Monde

La Tunisie interdit les sites pornographiques

Slate.fr, mis à jour le 28.05.2011 à 14 h 11

Plus de porno en Tunisie! Le tribunal de première instance a prononcé un jugement en référé à l'Agence Tunisienne d'Internet, ordonnant la fermeture de tous les sites à caractère pornographique, rapporte le site tunisien Business News.

L'ATI est le fournisseur d'accès internet national, rattaché au Ministère des Technologies de la Communication. Cette décision judiciaire fait suite à une plainte déposée mi-mai par trois avocats. Business News explique qu'après la chute de Ben Ali –et la disparition de la censure de l'internet tunisien–, 7 sites pornographiques sont apparus dans le top 100 des sites webs les plus visités dans le pays [PDF], dont 5 au top 50.

Digital Trend précise que la plainte des avocats estimait que ces sites pornographiques étaient contraires aux valeurs musulmanes et représentaient un danger pour la jeunesse tunisienne.

Sous le régime de Ben Ali, le web tunisien était sévèrement censuré, et de nombreux sites étaient inaccessibles.
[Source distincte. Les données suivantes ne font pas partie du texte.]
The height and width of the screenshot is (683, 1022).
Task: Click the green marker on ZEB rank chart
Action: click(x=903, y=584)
Mais si cette décision judiciaire est confirmée, elle marquera la deuxième fois où le nouveau gouvernement censure internet: début mai, un tribunal militaire a également ordonné à l'ATI de bloquer l'accès à plusieurs sites et profils Facebook en particulier, rappelle Digital Trend.
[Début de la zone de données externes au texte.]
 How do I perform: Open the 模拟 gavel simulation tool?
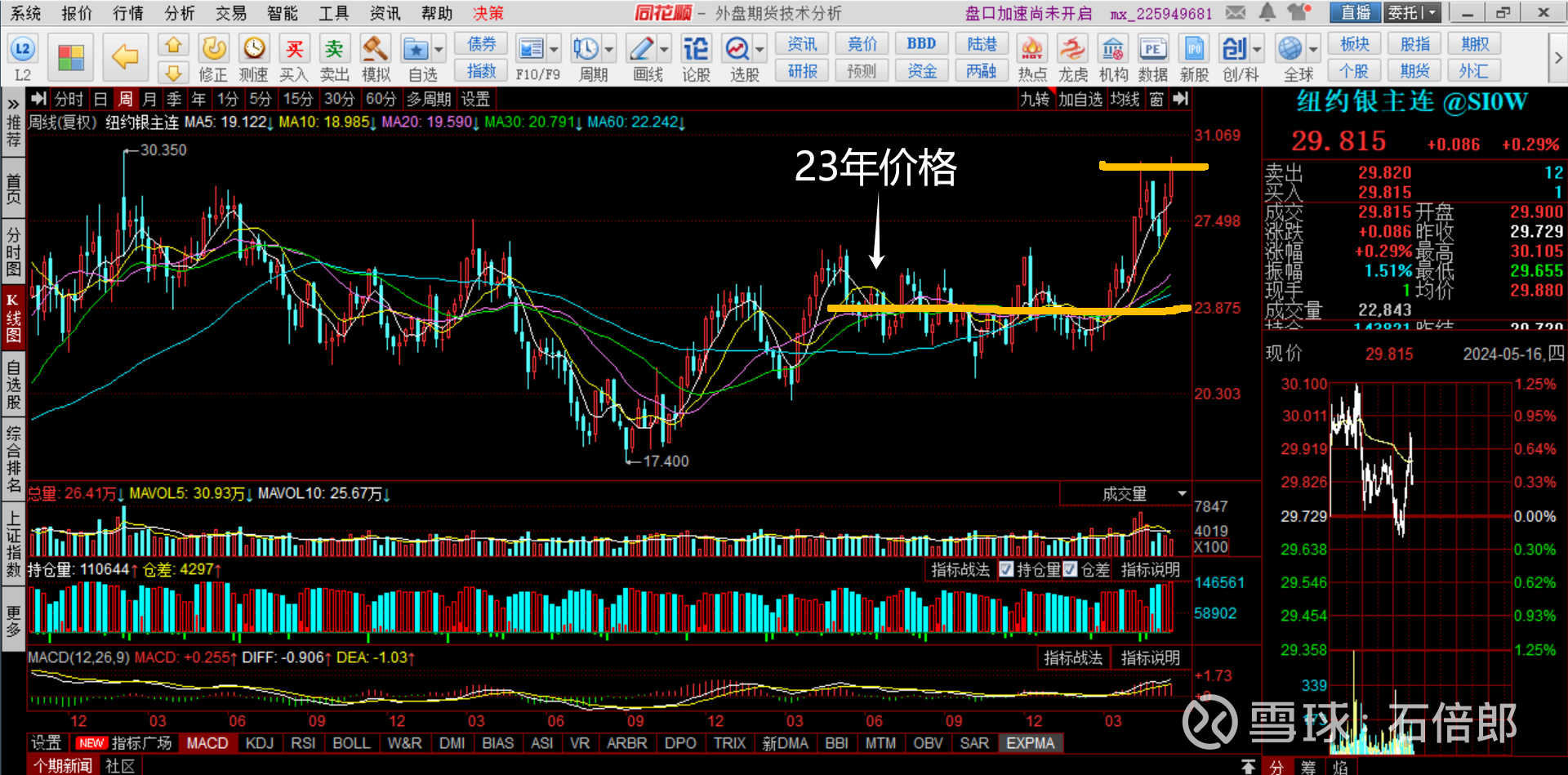375,50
Au moins quatre pages web ont ainsi été censurées par l'ATI sur ordre du tribunal militaire permanent de Tunis, racontait Business News le 11 mai. Dans un communiqué, le ministère de la Défense nationale expliquait que trois pages «diffusent des séquences vidéo, des commentaires et des articles fallacieux dans le but de porter atteinte à l'institution militaire et à ses hauts cadres, à la confiance du citoyen à l'égard de l'armée nationale et à semer la confusion et le désordre dans le pays». Ces pages (des profils Facebook d'après le communiqué) devaient donc être «filtrées».
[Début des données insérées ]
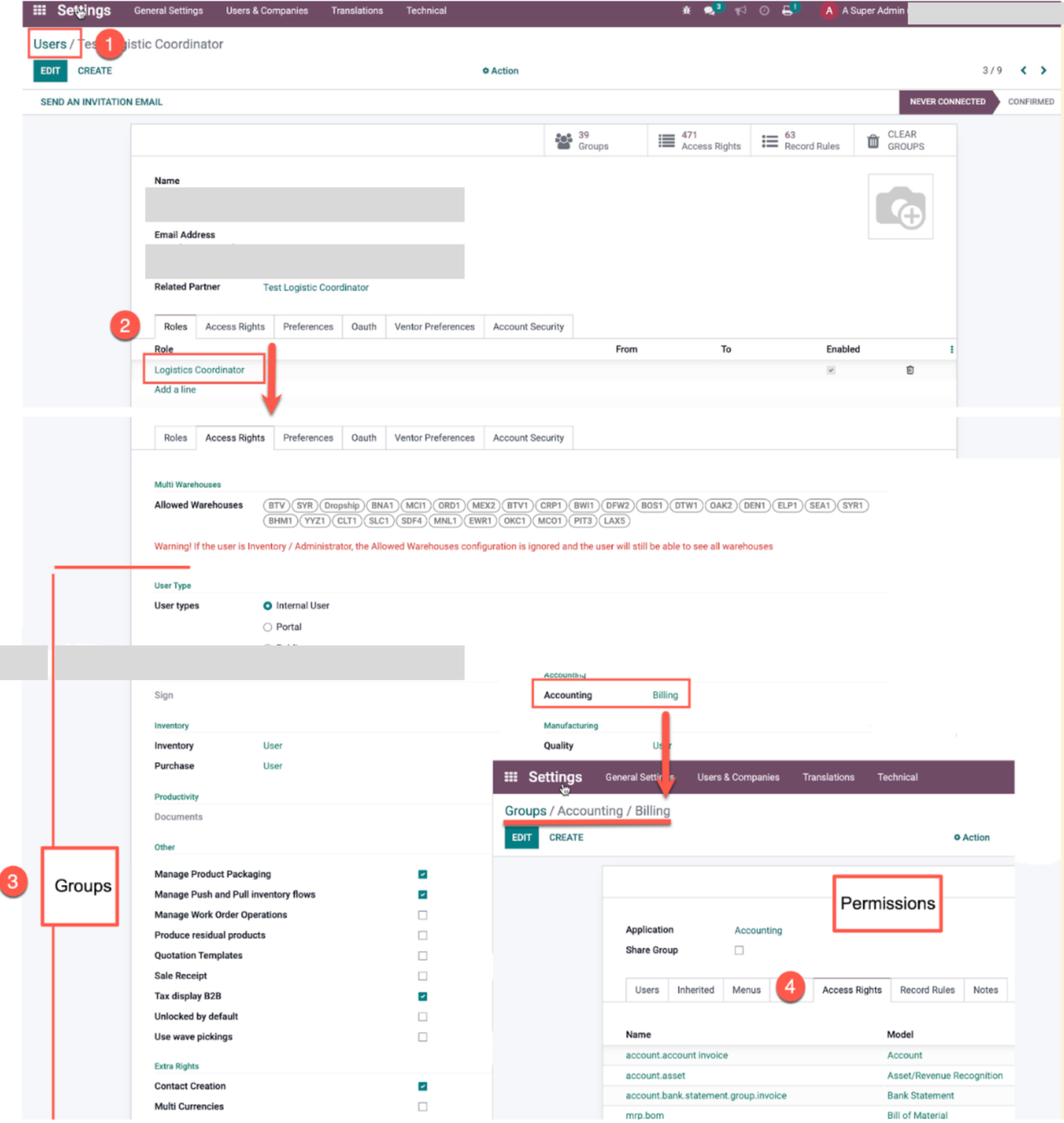Select the Dropship warehouse tag
The height and width of the screenshot is (1123, 1064).
point(342,505)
Après la révolution de Jasmin, le blogueur et cyberdissident Slim Amamou –plus connu sous son pseudo Slim404– était rentré au nouveau gouvernement en tant que secrétaire d'Etat à la Jeunesse et aux Sports. Mais il a démissionné cette semaine, après quatre mois au sein du gouvernement de transition, en partie à cause de cette nouvelle censure de l'internet.